Hobsbawm tem razão se considerarmos que as contradições gestadas entre a burguesia e o proletariado e entre as nações europeias, no período dos cem anos posteriores às guerras napoleônicas, se acentuaram na segunda metade do século 19, e levaram à Grande Guerra cujo início, em 1914, indicou a abertura de uma nova época que teve sua marca mais forte no esforço de construção do socialismo, terminado – pelo menos na Europa – em 1991 (Hobsbawm: 1995, pág.30).
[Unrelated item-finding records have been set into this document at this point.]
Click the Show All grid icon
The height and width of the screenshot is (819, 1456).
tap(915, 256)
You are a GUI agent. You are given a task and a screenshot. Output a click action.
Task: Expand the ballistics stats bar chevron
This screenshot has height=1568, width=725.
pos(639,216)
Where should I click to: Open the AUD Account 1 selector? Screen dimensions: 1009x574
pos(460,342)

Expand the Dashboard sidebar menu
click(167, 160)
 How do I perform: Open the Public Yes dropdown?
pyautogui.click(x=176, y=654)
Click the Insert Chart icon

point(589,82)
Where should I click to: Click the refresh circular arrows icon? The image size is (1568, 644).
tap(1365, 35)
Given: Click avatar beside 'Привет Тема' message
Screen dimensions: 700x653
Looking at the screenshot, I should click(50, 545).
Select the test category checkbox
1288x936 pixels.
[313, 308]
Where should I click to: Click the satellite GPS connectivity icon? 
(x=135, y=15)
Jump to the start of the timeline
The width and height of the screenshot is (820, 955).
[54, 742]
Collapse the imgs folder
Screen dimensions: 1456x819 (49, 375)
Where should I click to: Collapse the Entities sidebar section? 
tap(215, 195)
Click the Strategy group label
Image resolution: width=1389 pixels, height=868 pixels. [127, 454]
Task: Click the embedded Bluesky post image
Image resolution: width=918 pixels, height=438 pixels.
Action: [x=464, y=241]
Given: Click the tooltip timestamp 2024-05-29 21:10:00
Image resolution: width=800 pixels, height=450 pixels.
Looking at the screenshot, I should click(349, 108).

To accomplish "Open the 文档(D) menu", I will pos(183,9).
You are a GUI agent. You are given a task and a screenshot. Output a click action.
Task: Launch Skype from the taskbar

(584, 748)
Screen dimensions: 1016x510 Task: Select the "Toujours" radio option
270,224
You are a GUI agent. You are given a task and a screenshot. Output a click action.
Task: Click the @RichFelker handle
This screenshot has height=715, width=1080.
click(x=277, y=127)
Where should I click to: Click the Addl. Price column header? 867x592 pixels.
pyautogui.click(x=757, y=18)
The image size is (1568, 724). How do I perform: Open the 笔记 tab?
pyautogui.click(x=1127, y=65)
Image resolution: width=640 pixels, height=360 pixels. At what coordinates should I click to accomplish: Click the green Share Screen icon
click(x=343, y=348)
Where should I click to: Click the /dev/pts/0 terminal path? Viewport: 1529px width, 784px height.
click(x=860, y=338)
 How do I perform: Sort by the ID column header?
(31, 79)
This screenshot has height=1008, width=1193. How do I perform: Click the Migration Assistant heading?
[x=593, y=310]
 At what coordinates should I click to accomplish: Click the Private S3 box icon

Aquele conflito colocou um fim na época histórica marcada pela consolidação do capitalismo concorrencial e da hegemonia burguesa. Época também da emergência da revolução proletária, que surgiu com os grandes levantes populares e proletários da primavera dos povos europeia na metade do século 19.

Nesse sentido, o grande conflito iniciado em 1914 sinalizou duplamente o ponto final de uma época histórica e o início de outra, marcada pelo maior desafio enfrentado pelo sistema capitalista.

Assim, 1914 pode ser considerado como o marco inicial do século 20 e do prolongado conflito que opôs os esforços conservadores pela manutenção e fortalecimento do sistema capitalista à luta dos povos e dos trabalhadores para alcançar o avanço civilizacional representado pela superação do modo de produção capitalista e o começo da transição para o socialismo.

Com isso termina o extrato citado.